Les batardeaux, souvent nécessaires, sont décrits dans le détail. Si pour les canaux et fosses des batardeaux en terre sont en général suffisant, les travaux en rivière imposent de plus grandes précautions. Le batardeau sera alors composé de deux rangées de pieux et « pals à planche » raidis par des « raines » ou liernes. Les pieux et pals à planches seront fichus d’au moins le quart de la hauteur à retenir. La largeur du batardeau (entre les files de pieux) sera au moins égale à la hauteur d’eau à retenir. L’espace intermédiaire est garni d’un corroi de terre glaise. Les épuisements, manuels, se faisaient par chapelets, baquets, vis sans fin … Henri Gautier recommande la méthode la plus rustique, le baquet à deux anses.

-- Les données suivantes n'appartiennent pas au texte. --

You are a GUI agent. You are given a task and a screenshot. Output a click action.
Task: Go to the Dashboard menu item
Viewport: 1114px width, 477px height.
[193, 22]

Dans le cas de sol de faible consistance, la technique de fondation recommandée est le gril de madriers avec pilotage de remplissage. Pour lutter contre les affouillements l’ensemble sera encagé (crèche) grâce à des pilots et pals à planches latéraux (cf. planche XX et planche XXI).
Sur les sols très compressibles de Camargue, Henri Gautier a mis en œuvre :
- le préchargement pour le bâtiment des gabelles à Peccaïs. Sur une plate-forme de « sommiers » de sapin pourvus de « racinaux », il monte avec redans une fondation élargie de 2 prévus initialement à 8 pieds, puis toujours avec redans la maçonnerie jusqu’au rez-de-chaussée et la charge de 30% de plus que la masse du bâtiment en élévation. Lequel construit « quelques temps après » ne représenta que des « rizées ou lézardes » de peu d’importance,
- la prévision des tassements dans le cas de l’écluse de Sylveréal. Estimés par lui à 6 pouces (environ 16 centimètres), le tassement des maçonneries fondées sur pilots de 16 à 18 pieds et pals à planches de 12 pieds s’est élevé à 5 pouces.

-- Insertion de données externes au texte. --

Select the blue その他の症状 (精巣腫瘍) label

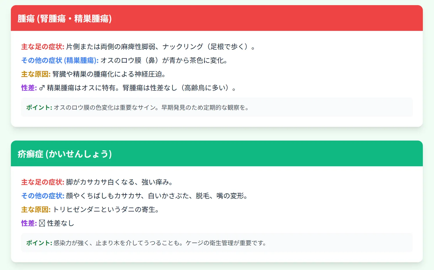[60, 60]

L’auteur du traité insiste et c’est toujours d’actualité sur la surveillance et l’entretien des fondations. Après chaque crue, un sondage doit être effectué pour déterminer les affouillements. Le renforcement se fera le plus souvent par déversement de blocs, mais aussi par battage d’un nouveau batardeau enveloppant la fondation menacée.